From payers to patients, understanding revenue cycle solutions

April 25, 2018
Kevin Lathrop
President, TriZetto Provider Solutions

Understanding the revenue cycle—from eligibility to claims and from patient financials to denials—is critical to the long-term success of a provider’s practice and business. However, providers who concentrate only on the payer side of the equation may have issues in the future. The other player is the healthcare consumer, who is exerting more influence on, and subtly changing, the revenue cycle each day.

Providers who use an advanced, electronic-based solution to manage the revenue cycle have the opportunity to improve workflow as it applies to both groups:

  • Employ a revenue cycle management (RCM) workflow to help providers submit clean claims, resubmit denials and stay abreast of changes in payer contracts.
  • Implement an end-to-end RCM solution to benefit providers and their patients through payment transparency, faster access to services, and timely payment.

Improving the payer process

RCM solutions built to work with payers is common within all provider offices. Unfortunately, providers often use a combination of software and services that, typically, fail to communicate. Utilizing an integrated system can increase productivity and lessen the number of headaches experienced by office staff. In addition, the RCM workflow often breaks down when providers depend too much on paper. Today, paper may seem convenient, but it’s an extremely problematic and unreliable way to communicate with payers when the ultimate goal is securing payment.

Utilizing an always-on electronic RCM solution allows providers to submit hundreds of claims for payment in a matter of seconds, not hours.

Payments shift to healthcare consumers

As more and more healthcare payments shift to patients, a highly-evolved revenue cycle management solution becomes critical to a provider’s long-term success.

Out-of-pocket spending, which doesn’t include health insurance premiums, co-pays or deductibles, reached almost $850 per person in 2016, an increase of approximately three points to 12% compared to 2015, according to a 2018 Health Care Cost Institute report. In addition to this out-of-pocket spending, many people participate in high-deductible health plans, which shift more cost from payers to healthcare consumers. A 2015 report from the Kaiser Family Foundation defined high deductibles at $2,500 and $5,000 a year for a single person and families, respectively. That, of course, doesn’t include the cost of monthly premiums or co-pays.

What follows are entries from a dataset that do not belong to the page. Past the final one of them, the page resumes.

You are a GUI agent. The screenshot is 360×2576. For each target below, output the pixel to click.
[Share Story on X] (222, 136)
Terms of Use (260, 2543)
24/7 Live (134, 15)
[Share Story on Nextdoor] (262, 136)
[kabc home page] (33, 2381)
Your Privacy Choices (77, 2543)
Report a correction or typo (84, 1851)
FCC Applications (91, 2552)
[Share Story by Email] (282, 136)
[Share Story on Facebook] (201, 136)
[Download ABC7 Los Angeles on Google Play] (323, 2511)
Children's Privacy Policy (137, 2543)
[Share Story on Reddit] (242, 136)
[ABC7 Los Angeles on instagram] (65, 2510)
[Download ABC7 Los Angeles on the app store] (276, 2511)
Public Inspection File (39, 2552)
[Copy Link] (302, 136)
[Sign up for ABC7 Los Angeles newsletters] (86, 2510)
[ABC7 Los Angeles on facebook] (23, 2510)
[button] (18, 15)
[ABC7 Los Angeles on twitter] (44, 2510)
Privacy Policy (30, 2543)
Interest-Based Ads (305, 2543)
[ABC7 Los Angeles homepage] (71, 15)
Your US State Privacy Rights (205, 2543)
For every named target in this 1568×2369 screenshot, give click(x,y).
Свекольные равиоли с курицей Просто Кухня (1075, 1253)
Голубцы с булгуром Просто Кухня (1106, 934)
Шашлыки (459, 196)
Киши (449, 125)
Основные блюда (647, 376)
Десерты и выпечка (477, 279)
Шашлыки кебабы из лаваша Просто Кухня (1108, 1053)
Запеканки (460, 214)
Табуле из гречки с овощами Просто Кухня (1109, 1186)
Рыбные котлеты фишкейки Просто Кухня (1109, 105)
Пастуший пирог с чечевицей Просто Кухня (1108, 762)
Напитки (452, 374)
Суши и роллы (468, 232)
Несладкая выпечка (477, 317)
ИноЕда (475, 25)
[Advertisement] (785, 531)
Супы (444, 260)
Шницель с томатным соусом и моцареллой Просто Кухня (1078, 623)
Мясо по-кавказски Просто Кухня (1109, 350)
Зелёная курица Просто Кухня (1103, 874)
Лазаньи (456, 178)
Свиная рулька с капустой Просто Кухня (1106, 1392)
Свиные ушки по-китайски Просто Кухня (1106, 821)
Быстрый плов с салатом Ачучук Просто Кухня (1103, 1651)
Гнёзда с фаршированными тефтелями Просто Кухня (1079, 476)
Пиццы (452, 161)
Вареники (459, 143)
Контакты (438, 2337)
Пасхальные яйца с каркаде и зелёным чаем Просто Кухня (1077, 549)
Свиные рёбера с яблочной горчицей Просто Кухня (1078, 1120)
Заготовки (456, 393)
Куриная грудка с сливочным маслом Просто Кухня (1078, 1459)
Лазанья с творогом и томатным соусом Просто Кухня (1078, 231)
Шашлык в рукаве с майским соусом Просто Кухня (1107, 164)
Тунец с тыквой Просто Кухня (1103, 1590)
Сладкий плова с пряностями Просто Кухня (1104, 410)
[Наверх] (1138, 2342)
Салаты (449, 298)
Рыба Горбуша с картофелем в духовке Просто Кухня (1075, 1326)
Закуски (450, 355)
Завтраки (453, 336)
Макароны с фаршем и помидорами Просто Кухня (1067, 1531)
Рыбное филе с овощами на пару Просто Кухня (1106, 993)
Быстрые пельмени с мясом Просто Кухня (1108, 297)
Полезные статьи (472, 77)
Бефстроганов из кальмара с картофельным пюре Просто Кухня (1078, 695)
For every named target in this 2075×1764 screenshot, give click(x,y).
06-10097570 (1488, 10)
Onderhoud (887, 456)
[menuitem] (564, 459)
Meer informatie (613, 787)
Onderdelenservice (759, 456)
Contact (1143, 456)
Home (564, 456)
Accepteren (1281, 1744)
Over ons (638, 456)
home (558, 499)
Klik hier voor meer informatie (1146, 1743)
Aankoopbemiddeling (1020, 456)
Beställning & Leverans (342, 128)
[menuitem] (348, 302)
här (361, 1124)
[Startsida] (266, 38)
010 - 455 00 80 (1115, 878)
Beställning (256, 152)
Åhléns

As health insurance payments continue to grow and swing toward patients, healthcare providers must be wondering how and if they will receive payment. No matter how healthcare providers decide to address RCM in the future, it could be millennials who become the motivation to make a change sooner than later.

The millennial malady

Millennials have become the largest generation in the U.S. today with 75.4 million living throughout the country. Providers must understand from the outset that this group expects an entirely different patient experience than past generations. They expect their patient/provider experience to be congruent with the online retail experience.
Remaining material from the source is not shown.